Earlier this week, Meta landed in hot water for the use of an experimental, non -released version of the Llama 4 Maverick model to achieve a high score at a Crowdsourced, LM Arena reference. The incident pushed lm Arena maintenancers to apologizeChange their policies and score the non -modified, vanilla maverick.
It turns out, it is not very competitive.
The unpaid Maverick, “Llama-4-Maverick-17B-128e-Entruct,” Ranked under models Including Openai’s GPT-4O, Sonnet of Claude 3.5 by ANTHROPIC and Gemini 1.5 Pro on Friday. Many of these models are months.
Llama 4 release version has been added to LMARENA after it was found to be cheated, but you probably didn’t see it because you have to move to 32nd place where the classes are pic.twitter.com/a0bxkdx4lx
– P: ɡesn (@pigeon__s) April 11, 2025
Why bad performance? Meta’s Maverick Maverick, Llama-4-Maverick-03-26-Explipimental, “optimized for the conversation,” the company explained to a Published chart last Saturday. These optimism apparently played well at LM Arena, which has human judges compares the exits of the models and choose which they prefer.

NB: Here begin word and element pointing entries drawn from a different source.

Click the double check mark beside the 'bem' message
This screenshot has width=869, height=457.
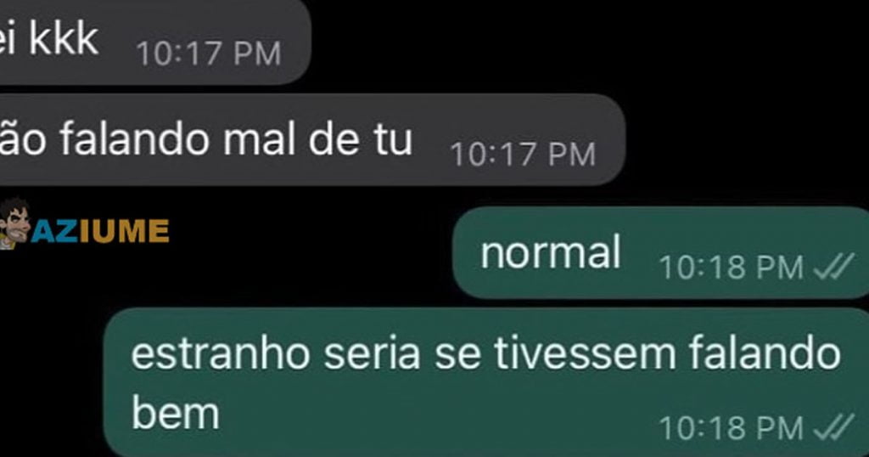(x=833, y=427)
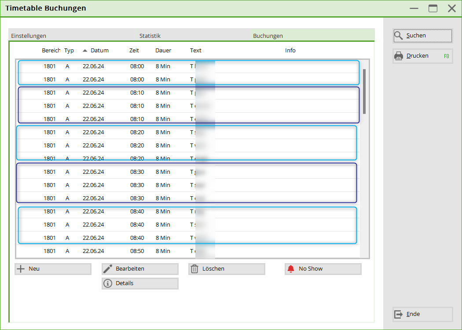Click the Zeit column header
Viewport: 462px width, 330px height.
pyautogui.click(x=134, y=51)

As we have written before, for a variety of reasons, LM Arena was never the most reliable measure of the performance of an AI model. Still, adjusting a model to a reference point – in addition to being misleading – makes it difficult for developers to predict exactly how well the model will perform in different contexts.
In a statement, a Meta spokesman told TechCrunch that the posts with “all types of custom variants”.
“The” Llama-4-Maverick-03-26-EXPERIMENTAL “is an optimized conversation version we experimented with that also performing well at LM Arena,” the spokesman said. “We have now released the open source version and we will see how the developers adjust Llama 4 for their own use of use. We are excited to see what they will build and look forward to their ongoing feedback.”